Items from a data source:
+ + + + +

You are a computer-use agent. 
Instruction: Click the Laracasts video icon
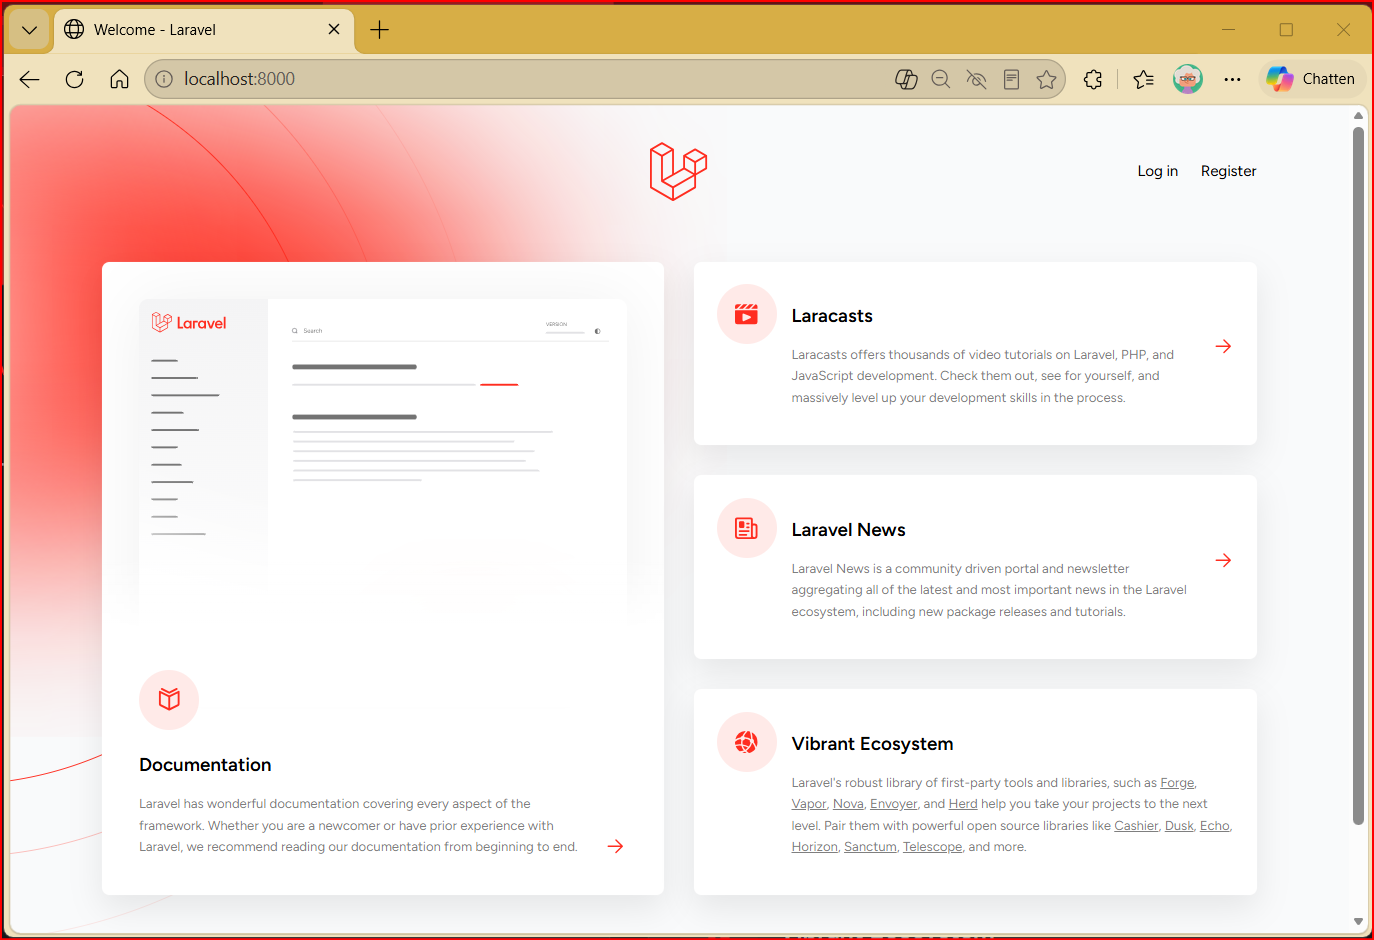(x=746, y=314)
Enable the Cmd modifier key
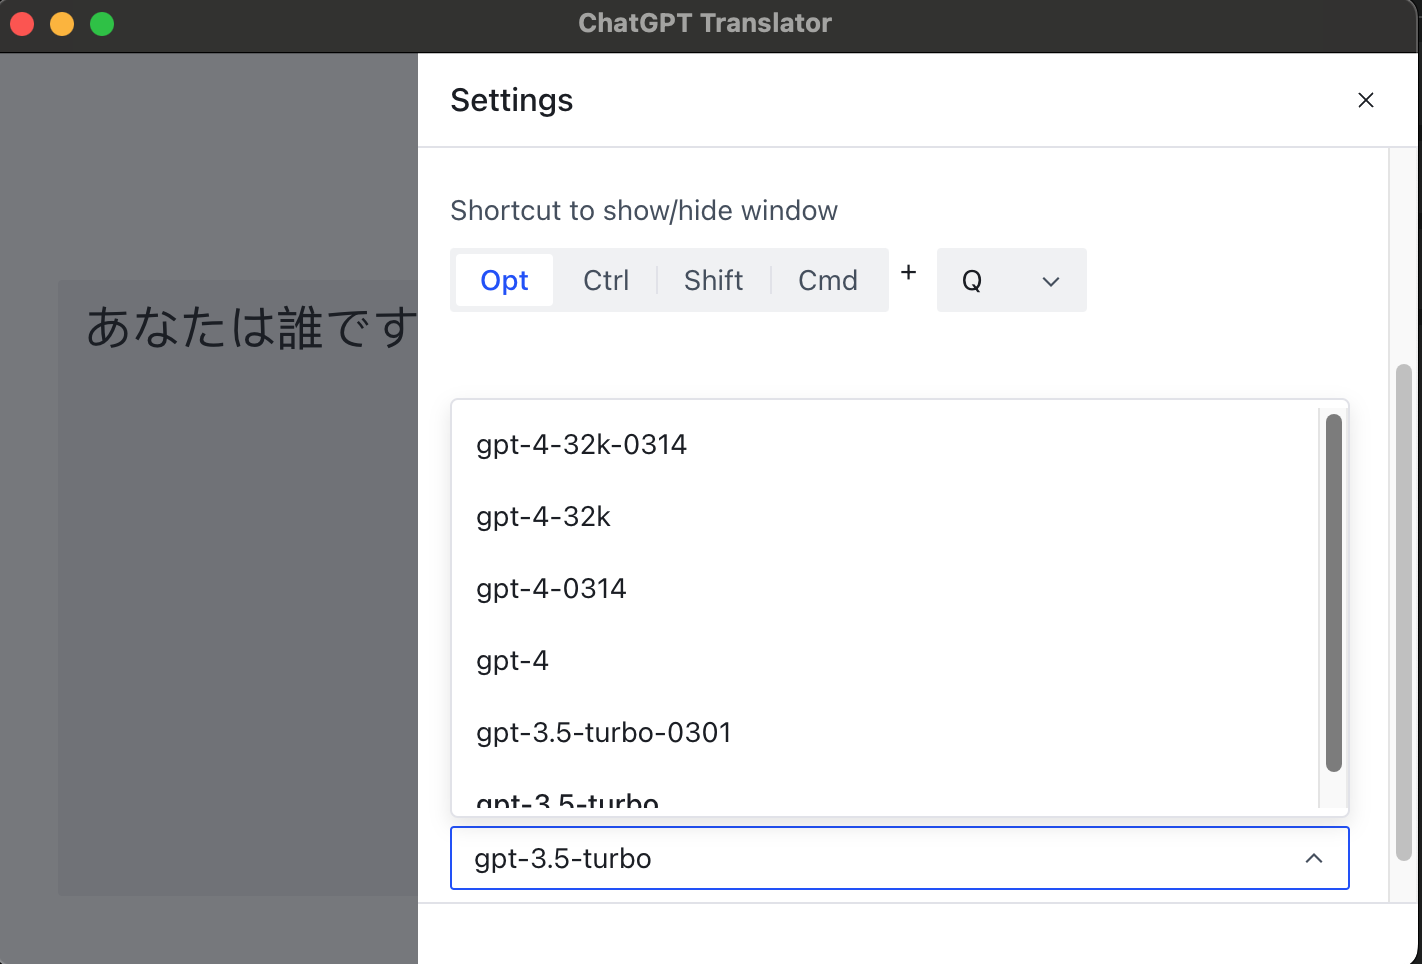 tap(828, 280)
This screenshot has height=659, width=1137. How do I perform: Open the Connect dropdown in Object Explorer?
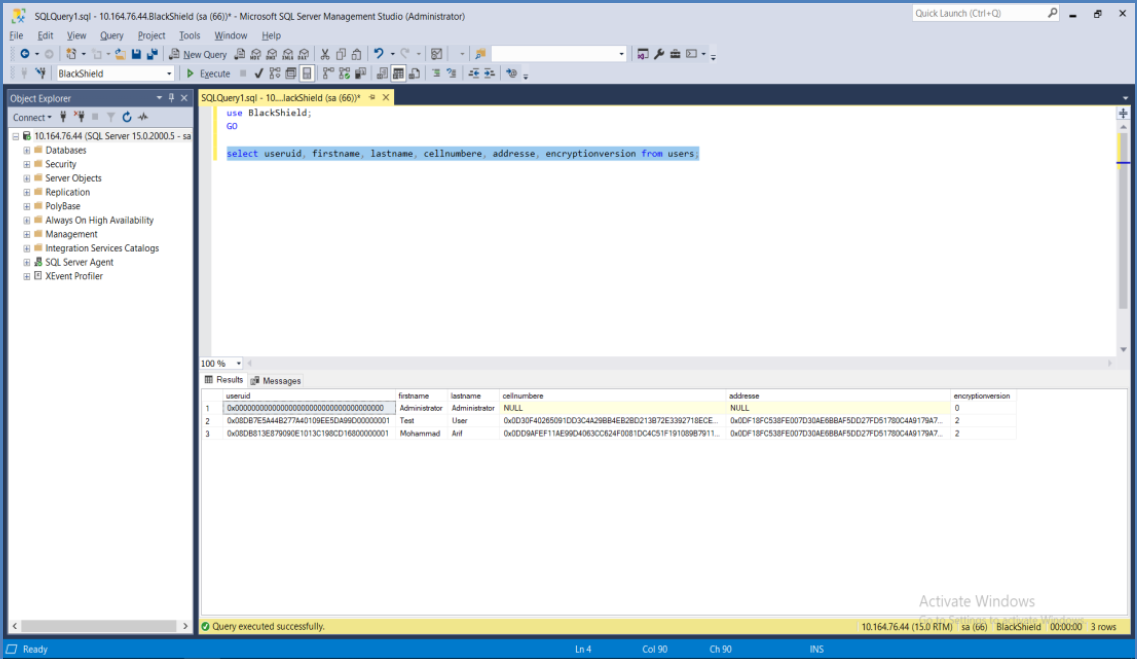coord(33,116)
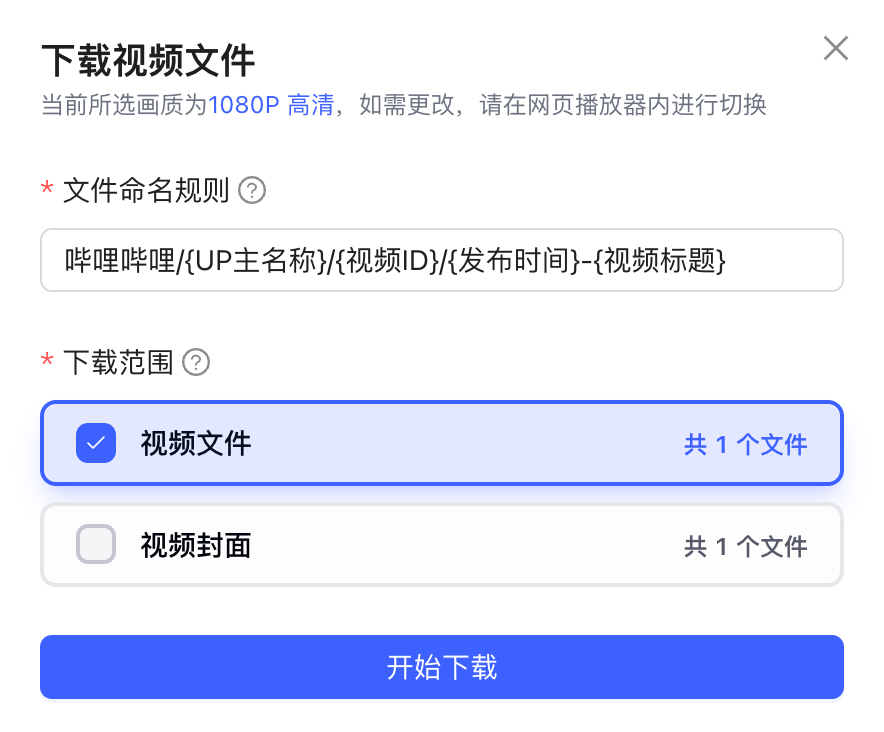This screenshot has height=732, width=884.
Task: Select the 视频封面 option label
Action: 196,545
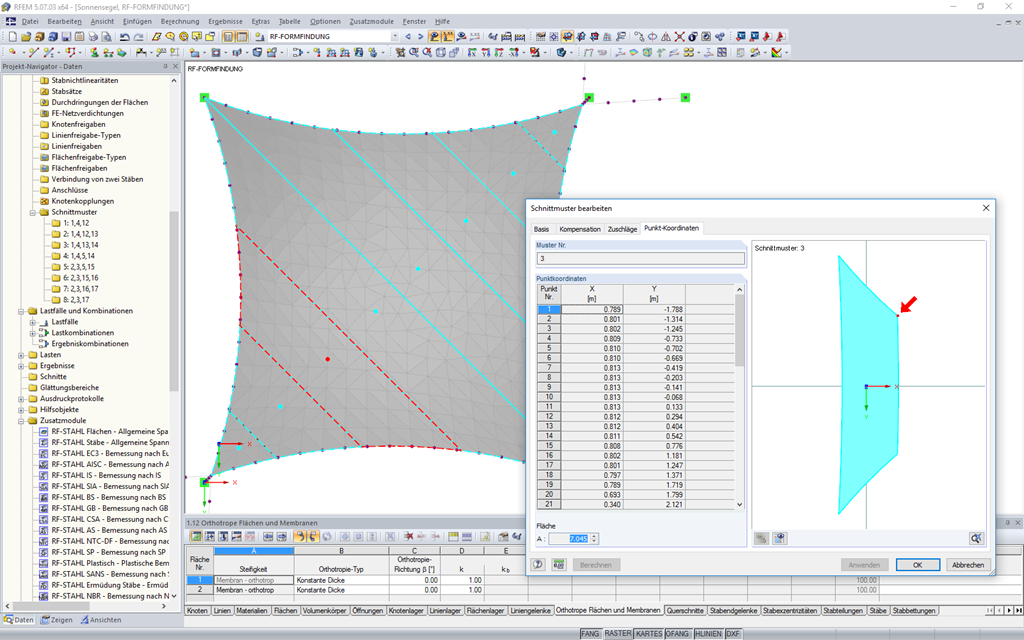
Task: Select the calculator icon in the dialog
Action: point(560,564)
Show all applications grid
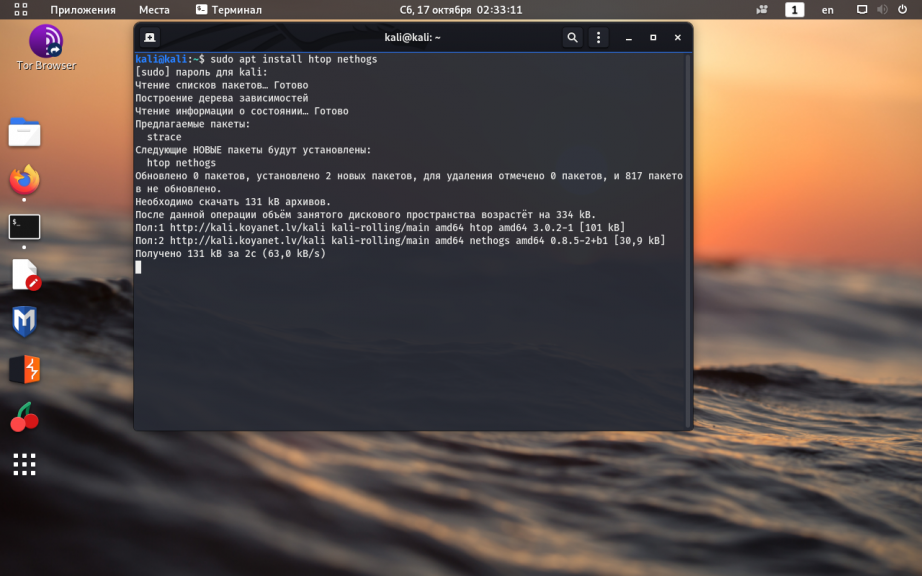The image size is (922, 576). click(x=24, y=464)
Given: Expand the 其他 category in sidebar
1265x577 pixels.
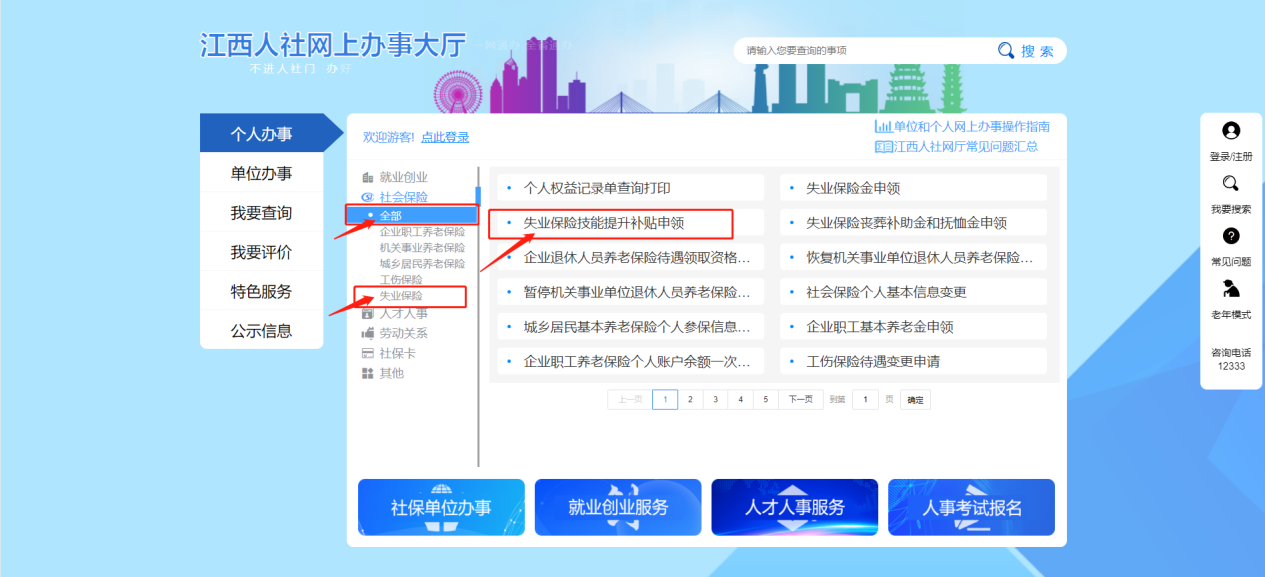Looking at the screenshot, I should tap(391, 373).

+ + + + +

> **Exercise instructions**:
Print every entry verbatim and leave all pictures out.

> **Exercise answer**:
You are a computer-use agent. 
Instruction: Click the Laracasts video icon
(x=746, y=314)
Enable the Cmd modifier key
 tap(828, 280)
This screenshot has height=659, width=1137. How do I perform: Open the Connect dropdown in Object Explorer?
coord(33,116)
This screenshot has height=732, width=884.
Task: Select the 视频封面 option label
Action: 196,545
Task: Select the calculator icon in the dialog
Action: point(560,564)
Show all applications grid
The image size is (922, 576). click(x=24, y=464)
Given: Expand the 其他 category in sidebar
1265x577 pixels.
Looking at the screenshot, I should tap(391, 373).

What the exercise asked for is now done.